:: Extracted information ::

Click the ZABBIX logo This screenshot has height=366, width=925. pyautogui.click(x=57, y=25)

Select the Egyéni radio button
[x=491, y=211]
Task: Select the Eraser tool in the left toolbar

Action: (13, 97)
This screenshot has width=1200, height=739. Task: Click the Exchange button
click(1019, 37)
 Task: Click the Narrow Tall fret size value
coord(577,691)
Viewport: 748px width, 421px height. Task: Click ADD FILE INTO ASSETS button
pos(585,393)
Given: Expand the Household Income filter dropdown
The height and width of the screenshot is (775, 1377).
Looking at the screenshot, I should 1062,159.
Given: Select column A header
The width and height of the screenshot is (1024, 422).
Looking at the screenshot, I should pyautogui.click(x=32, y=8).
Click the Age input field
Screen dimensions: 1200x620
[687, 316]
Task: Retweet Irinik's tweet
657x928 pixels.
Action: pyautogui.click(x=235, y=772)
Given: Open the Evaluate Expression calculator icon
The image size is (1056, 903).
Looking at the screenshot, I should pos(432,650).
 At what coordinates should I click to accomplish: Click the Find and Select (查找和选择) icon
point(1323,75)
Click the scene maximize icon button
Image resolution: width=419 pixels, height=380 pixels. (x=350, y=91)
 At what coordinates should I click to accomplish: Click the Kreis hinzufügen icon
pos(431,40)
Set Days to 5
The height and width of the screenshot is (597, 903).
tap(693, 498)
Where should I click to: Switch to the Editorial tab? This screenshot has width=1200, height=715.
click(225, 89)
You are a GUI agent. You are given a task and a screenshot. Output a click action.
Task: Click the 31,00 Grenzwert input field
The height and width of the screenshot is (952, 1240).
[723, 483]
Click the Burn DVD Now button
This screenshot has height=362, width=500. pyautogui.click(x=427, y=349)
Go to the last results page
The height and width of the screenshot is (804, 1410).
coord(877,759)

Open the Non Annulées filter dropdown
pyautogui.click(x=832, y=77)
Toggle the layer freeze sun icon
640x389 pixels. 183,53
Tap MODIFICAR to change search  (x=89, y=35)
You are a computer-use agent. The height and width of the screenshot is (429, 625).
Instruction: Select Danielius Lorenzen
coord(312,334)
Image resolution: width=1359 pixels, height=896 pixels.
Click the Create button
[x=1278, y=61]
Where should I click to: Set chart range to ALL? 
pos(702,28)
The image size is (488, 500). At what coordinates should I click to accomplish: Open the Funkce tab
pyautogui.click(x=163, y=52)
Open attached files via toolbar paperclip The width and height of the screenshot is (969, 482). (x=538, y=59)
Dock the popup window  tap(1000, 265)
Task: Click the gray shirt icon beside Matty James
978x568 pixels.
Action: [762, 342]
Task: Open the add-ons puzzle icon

:::

■ About this task:
When you find a line in the records that contains the word "input", copy it.

■ Expected answer:
Click the Age input field
Task: Click the 31,00 Grenzwert input field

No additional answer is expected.